Numbers in brackets correspond to the number of individuals included in this study.

The manuscript was prepared strictly adhering to the PLOS Data Policy, i.e. genbank accession numbers are provided for ND2 sequences (256013278, 256013292, 256013302, 256013304, 407729195, 407729205, 407729221, 407729223, 407729291, 407729297, 407729299, 478445907, 478445913, 478445927, 478445989, KJ176277, KJ176278, KJ176279, AF317267.1, AY337769.1, AY337794.1, AY602994.1, AY682542.1, AY682544.1, AY740339.1, AY930048.1, AY930056.1, AY930069.1, AY930094.1, EF393712.1, EF679251.1, EF679255.1, GQ167833.1, GQ995761.1, GQ995809.1, HM623786.1, KJ176256, KJ176259, KJ176262, KJ176264—KJ176267, KJ176270—KJ176272, KJ176280—KJ176282) and access to the AFLP datamatrix is gained via doi:10.5061/dryad.8k0g5.

2.1.2. Ethics statement.

Most fish specimens for this study were obtained from the commercial cichlid fish trade in Germany, and all specimens were obtained prior to legal implementation of the Nagoya Protocol (NP) on October 12th 2014. For aquarium stocks that originate and have been bred in Germany, German and European Access and Benefit Sharing (ABS) law applies. The German ABS law is not submitted yet, and the European law does not restrict access to genetic resources originating from the European Community. Nevertheless we checked whether national legislation for access and utilization of samples apply for countries where traded specimens or their offspring may have ultimately derived from (n/a = not applicable): Tanzania (n/a), Sambia (n/a), DRC (n/a), Namibia (Oct 12 2014), Angola (n/a), Egypt (Oct 12 2014), South Africa (Oct 12 2014), Malawi (Nov 24 2014), Burundi (Oct 12 2014); see http://www.cbd.int/abs/nagoya-protocol/signatories/default.shtml. Research permits for the wild collection and export of Congolese fishes were granted under DRC Research Permit No. AC/113/2013/I.S.P./MBNG/AUT.AC (issued by the Republique Democratique du Congo, Institut Superieur Pedagogique de Mbanza-Ngungu, confirmed by the Ministries of the Interior and Agriculture Direction Provinciale du Bas-Congo, Dem. Rep. du Congo). Sampling in the wild did not include or effect any internationally protected species. None of the species is listed as protected under CITES, European or German law (compare http://www.wisia.de/FsetWisia1.de.html -> Global query for all fishes and lampreys). See above and compare http://www.wisia.de/FsetWisia1.de.html (-> Global query for all fishes and lampreys). In addition, sampling in DRC was supervised by Paul N’lemvo Budiongo, Institut Congolais pour la Conservation de la Nature (ICCN).
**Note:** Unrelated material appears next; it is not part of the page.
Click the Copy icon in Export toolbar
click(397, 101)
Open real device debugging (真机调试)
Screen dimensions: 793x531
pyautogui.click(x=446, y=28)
Work protocols for sacrificing fish specimens comply with the German Tierschutzgesetz (TSchG), especially §2 (rearing), § 7a(1)6. Further, all sampling procedures have been reviewed prior to sampling and sampling was thoroughly planned complying with Neumann 2010 [53]. Specimens were processed according to procedures in Neumann 2010 [53], i.e. specimens were narcotised in an overdosed approved fish anaesthetic (Benzocaine, MS-222) until they were dead and only thereafter then tissue sampled. Specimens collected in the wild (DRC) were caught using rotenone or bought already dead from local fishermen. As soon as specimens appeared at the water surface, they were collected into buckets with overdosed Benzocaine and processed as explained above [53]. No separate ethical approval for the animal use for this research was necessary, because (1) scientists and technical staff of ZSM have not performed experiments concerning EU directive 2010/63/EU, especially those laid down in the General Provisions of Article 1 §1 (use of animals for scientific and educational purpose) and §2 (animals used or intended for use in procedures), (2) our studies on cichlid diversity in the Congo basin are explicitly exempted and thus do not fall under regulations of EU directive 2010/63/EU (see Article 1 §5.e)), and (3) the work and scientific research carried out by scientist and technical staff of our institutions fully comply with the German Tierschutzgesetz (TSchG), and neither from the EU directive 2010/63/EU nor from the TSchG an Animal Care and Use Committee a separate statement is necessary according to current German law (as it might be stipulated from US law).

2.2. Molecular Methods

Total genomic DNA was isolated from muscle tissue or fin clips using the DNeasy Blood and Tissue Extraction Kit (Quiagen) following the manufacturer´s protocol. AFLP data were generated using a modification of the method [54] as applied by Herder et al. [55]. The following 20 MseI/EcoRI primer pairs were used for selective amplification of fragments: AGG*-CTG; ACA*-CAA; ACA*-CTG; ACT*-CAA; AGG*-CTC; ACC*-CTA; ACT*-CAG; ACC*-CAT; AGG*-CTA; ACA*-CAT; ACT*-CTG; ACC*-CAG; ACT*-CTT; AGC*-CTC; AGG*-CAA; AGC*-CAC; AGG*-CTT; AGC*-CAG, ACT*-CAC, ACC*-CTC. Bands were visualized on an AB 3130 sequencer (Applied Biosystems) with size standard ROX 500XL. The Genemapper v. 4.0. software (Applied Biosystems) was used for automatically scoring peaks between 50 and 499 bases for presence/absence. Three individuals were double genotyped to assess error rates. To correct for standard error of automated sequencers a bin correction was applied to the dataset following Schwarzer et al. [29].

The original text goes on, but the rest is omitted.